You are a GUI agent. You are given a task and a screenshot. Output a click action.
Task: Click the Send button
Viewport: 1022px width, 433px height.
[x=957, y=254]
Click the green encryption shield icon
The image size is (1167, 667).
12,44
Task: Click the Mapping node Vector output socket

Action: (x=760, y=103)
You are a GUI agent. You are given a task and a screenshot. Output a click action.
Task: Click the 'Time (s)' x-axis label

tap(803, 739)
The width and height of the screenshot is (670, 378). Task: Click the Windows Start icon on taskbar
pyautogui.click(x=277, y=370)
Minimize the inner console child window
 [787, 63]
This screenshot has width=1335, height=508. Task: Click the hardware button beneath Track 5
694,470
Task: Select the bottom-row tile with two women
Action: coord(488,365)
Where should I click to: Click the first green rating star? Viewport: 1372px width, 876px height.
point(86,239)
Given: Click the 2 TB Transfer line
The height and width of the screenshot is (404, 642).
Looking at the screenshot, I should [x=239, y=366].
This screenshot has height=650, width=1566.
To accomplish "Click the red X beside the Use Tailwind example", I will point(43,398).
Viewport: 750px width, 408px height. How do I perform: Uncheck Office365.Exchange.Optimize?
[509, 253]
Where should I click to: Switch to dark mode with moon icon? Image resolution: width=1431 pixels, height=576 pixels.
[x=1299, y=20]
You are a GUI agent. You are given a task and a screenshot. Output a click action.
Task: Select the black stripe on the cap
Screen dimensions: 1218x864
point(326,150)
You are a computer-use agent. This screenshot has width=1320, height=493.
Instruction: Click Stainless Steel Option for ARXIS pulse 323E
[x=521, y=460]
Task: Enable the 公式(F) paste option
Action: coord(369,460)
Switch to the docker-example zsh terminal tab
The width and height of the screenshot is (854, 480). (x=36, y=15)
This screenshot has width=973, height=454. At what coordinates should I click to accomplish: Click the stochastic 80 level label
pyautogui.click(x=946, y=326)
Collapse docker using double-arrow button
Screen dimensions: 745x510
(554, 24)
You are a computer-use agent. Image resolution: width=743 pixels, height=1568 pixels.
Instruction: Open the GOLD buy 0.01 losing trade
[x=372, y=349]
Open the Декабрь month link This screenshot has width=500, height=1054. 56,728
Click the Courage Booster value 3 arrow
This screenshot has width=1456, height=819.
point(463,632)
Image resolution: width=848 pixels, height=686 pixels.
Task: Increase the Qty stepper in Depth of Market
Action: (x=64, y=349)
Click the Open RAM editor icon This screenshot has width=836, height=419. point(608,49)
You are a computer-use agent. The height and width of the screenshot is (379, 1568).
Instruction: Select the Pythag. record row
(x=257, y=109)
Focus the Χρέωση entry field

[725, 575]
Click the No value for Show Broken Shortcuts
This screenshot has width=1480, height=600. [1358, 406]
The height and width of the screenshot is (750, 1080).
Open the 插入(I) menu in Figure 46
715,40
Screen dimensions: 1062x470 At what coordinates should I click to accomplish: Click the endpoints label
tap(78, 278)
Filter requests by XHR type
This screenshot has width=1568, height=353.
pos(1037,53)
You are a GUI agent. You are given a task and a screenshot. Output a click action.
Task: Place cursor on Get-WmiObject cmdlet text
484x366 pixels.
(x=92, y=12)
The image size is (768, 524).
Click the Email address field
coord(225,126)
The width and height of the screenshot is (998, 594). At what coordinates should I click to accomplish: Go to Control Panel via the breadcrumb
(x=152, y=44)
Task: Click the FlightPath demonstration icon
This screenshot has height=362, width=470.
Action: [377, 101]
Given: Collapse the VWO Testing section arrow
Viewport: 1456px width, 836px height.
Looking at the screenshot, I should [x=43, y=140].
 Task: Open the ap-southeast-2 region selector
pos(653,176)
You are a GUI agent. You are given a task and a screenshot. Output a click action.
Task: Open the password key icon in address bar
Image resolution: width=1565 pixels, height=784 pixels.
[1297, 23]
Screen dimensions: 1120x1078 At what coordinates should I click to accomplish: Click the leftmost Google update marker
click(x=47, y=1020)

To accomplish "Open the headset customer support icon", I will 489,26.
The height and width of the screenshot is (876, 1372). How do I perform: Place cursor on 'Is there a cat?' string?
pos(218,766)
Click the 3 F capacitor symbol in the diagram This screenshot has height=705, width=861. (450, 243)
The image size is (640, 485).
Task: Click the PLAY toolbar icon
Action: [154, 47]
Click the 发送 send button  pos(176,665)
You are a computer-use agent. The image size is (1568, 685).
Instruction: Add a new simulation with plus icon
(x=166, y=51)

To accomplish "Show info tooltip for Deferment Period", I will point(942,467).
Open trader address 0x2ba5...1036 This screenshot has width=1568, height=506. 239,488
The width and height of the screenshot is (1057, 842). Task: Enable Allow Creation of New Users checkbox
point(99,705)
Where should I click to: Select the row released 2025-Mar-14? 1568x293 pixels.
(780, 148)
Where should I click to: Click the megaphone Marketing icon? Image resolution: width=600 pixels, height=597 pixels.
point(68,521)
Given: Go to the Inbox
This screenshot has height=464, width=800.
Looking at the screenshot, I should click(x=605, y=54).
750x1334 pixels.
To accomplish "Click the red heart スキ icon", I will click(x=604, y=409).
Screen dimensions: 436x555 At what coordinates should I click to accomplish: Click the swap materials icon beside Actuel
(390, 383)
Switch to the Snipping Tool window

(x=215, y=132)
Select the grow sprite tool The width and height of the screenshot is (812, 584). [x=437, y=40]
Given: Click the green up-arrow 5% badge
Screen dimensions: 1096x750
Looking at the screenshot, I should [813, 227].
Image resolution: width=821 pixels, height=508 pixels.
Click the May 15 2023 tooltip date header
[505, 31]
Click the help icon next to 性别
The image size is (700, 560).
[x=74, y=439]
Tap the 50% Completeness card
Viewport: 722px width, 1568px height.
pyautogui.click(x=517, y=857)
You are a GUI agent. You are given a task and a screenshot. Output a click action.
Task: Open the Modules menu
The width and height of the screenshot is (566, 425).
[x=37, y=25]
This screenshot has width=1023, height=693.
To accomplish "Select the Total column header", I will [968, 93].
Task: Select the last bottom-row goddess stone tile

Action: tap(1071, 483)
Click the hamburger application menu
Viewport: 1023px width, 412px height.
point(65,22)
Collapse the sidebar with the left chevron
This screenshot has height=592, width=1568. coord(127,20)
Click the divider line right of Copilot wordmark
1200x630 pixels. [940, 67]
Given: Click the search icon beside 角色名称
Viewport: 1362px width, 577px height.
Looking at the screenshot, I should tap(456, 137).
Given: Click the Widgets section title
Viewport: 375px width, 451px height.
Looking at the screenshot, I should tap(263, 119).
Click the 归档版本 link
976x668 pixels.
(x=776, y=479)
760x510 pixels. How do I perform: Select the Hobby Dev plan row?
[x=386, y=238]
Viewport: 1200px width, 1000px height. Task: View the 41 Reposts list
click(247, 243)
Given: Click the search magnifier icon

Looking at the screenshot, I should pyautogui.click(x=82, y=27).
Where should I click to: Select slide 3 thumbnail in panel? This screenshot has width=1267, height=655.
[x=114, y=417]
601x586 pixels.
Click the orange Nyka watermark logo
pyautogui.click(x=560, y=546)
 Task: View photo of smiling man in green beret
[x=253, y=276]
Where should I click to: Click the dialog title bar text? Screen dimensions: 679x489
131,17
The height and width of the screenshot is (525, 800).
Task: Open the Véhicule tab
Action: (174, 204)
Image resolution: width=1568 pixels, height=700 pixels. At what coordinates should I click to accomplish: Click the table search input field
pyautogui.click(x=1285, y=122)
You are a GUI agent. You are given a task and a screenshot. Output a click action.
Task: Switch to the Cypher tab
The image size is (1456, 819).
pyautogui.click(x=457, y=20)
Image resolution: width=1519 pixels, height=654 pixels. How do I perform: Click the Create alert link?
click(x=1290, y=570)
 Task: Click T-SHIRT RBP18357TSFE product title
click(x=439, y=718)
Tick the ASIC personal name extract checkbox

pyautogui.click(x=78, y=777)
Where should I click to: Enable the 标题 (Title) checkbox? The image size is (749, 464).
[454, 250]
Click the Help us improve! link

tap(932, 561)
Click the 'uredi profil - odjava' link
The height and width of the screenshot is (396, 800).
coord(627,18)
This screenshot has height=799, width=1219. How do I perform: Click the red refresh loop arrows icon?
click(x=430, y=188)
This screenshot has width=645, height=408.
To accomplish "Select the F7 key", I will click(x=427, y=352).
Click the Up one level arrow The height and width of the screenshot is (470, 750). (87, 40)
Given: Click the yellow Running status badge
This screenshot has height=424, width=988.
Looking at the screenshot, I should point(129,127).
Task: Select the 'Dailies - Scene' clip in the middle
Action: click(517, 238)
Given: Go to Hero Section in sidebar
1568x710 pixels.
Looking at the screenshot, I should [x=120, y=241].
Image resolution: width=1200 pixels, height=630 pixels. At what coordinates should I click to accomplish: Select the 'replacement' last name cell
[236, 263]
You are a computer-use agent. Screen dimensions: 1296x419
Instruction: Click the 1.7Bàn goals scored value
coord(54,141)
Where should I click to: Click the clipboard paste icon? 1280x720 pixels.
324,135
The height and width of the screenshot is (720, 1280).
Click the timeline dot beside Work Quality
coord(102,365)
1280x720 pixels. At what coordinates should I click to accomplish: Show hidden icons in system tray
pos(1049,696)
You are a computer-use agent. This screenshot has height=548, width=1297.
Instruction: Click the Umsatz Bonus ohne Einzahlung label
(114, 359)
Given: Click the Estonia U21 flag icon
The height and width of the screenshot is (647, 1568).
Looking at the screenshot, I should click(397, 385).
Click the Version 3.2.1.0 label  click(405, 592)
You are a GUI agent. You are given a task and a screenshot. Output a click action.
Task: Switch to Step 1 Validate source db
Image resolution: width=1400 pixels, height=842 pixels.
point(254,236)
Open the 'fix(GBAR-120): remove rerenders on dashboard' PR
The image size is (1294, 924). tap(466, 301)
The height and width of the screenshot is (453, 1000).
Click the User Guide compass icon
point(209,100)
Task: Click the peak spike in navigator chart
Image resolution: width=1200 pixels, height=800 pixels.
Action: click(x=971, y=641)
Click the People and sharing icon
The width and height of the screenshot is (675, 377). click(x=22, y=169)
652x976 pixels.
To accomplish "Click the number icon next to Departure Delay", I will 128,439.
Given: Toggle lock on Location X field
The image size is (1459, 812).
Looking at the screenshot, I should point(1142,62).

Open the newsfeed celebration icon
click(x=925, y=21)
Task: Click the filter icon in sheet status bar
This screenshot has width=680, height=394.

» **Work to complete**:
Could you return exactly the lines above from the line with "Task: Click T-SHIRT" to the line with "Task: Switch to Step 1 Validate source db", both included, and nothing else?

» **Answer section**:
 Task: Click T-SHIRT RBP18357TSFE product title
click(x=439, y=718)
Tick the ASIC personal name extract checkbox

pyautogui.click(x=78, y=777)
Where should I click to: Enable the 标题 (Title) checkbox? The image size is (749, 464).
[454, 250]
Click the Help us improve! link

tap(932, 561)
Click the 'uredi profil - odjava' link
The height and width of the screenshot is (396, 800).
coord(627,18)
This screenshot has height=799, width=1219. How do I perform: Click the red refresh loop arrows icon?
click(x=430, y=188)
This screenshot has width=645, height=408.
To accomplish "Select the F7 key", I will click(x=427, y=352).
Click the Up one level arrow The height and width of the screenshot is (470, 750). (87, 40)
Given: Click the yellow Running status badge
This screenshot has height=424, width=988.
Looking at the screenshot, I should point(129,127).
Task: Select the 'Dailies - Scene' clip in the middle
Action: click(517, 238)
Given: Go to Hero Section in sidebar
1568x710 pixels.
Looking at the screenshot, I should [x=120, y=241].
Image resolution: width=1200 pixels, height=630 pixels. At what coordinates should I click to accomplish: Select the 'replacement' last name cell
[236, 263]
You are a computer-use agent. Screen dimensions: 1296x419
Instruction: Click the 1.7Bàn goals scored value
coord(54,141)
Where should I click to: Click the clipboard paste icon? 1280x720 pixels.
324,135
The height and width of the screenshot is (720, 1280).
Click the timeline dot beside Work Quality
coord(102,365)
1280x720 pixels. At what coordinates should I click to accomplish: Show hidden icons in system tray
pos(1049,696)
You are a computer-use agent. This screenshot has height=548, width=1297.
Instruction: Click the Umsatz Bonus ohne Einzahlung label
(114, 359)
Given: Click the Estonia U21 flag icon
The height and width of the screenshot is (647, 1568).
Looking at the screenshot, I should click(397, 385).
Click the Version 3.2.1.0 label  click(405, 592)
You are a GUI agent. You are given a task and a screenshot. Output a click action.
Task: Switch to Step 1 Validate source db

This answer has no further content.